• Source material:
- - - - -

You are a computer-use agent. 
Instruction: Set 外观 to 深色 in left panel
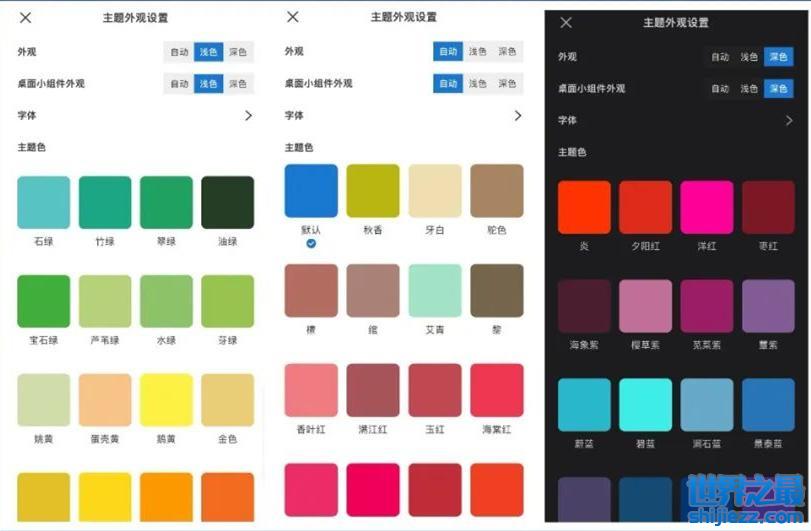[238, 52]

- - - - -

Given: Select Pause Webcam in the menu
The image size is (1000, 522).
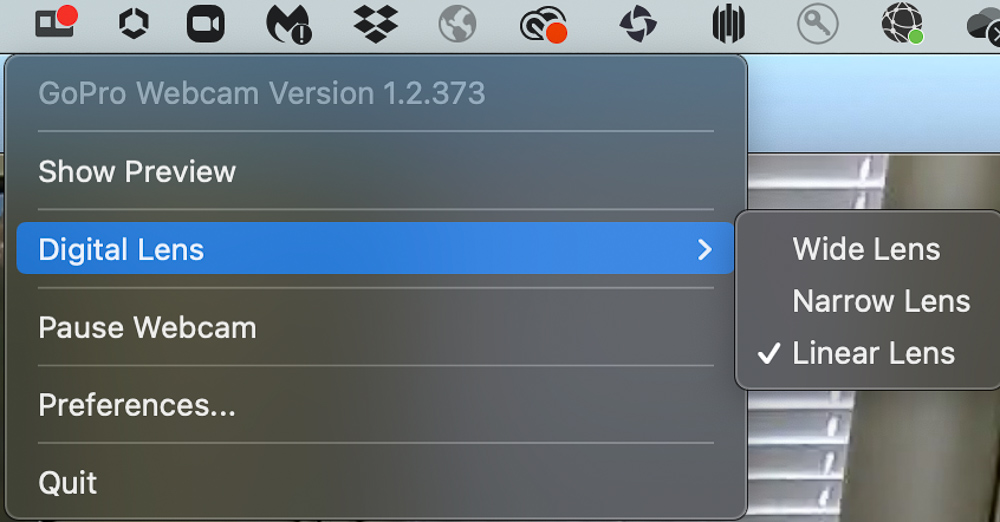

- - - - -

Quote everything from the row containing "Given: Select Pause Webcam in the menu" down to the row containing "The image size is (1000, 522).", keeping every character as it is.

• Output below:
Given: Select Pause Webcam in the menu
The image size is (1000, 522).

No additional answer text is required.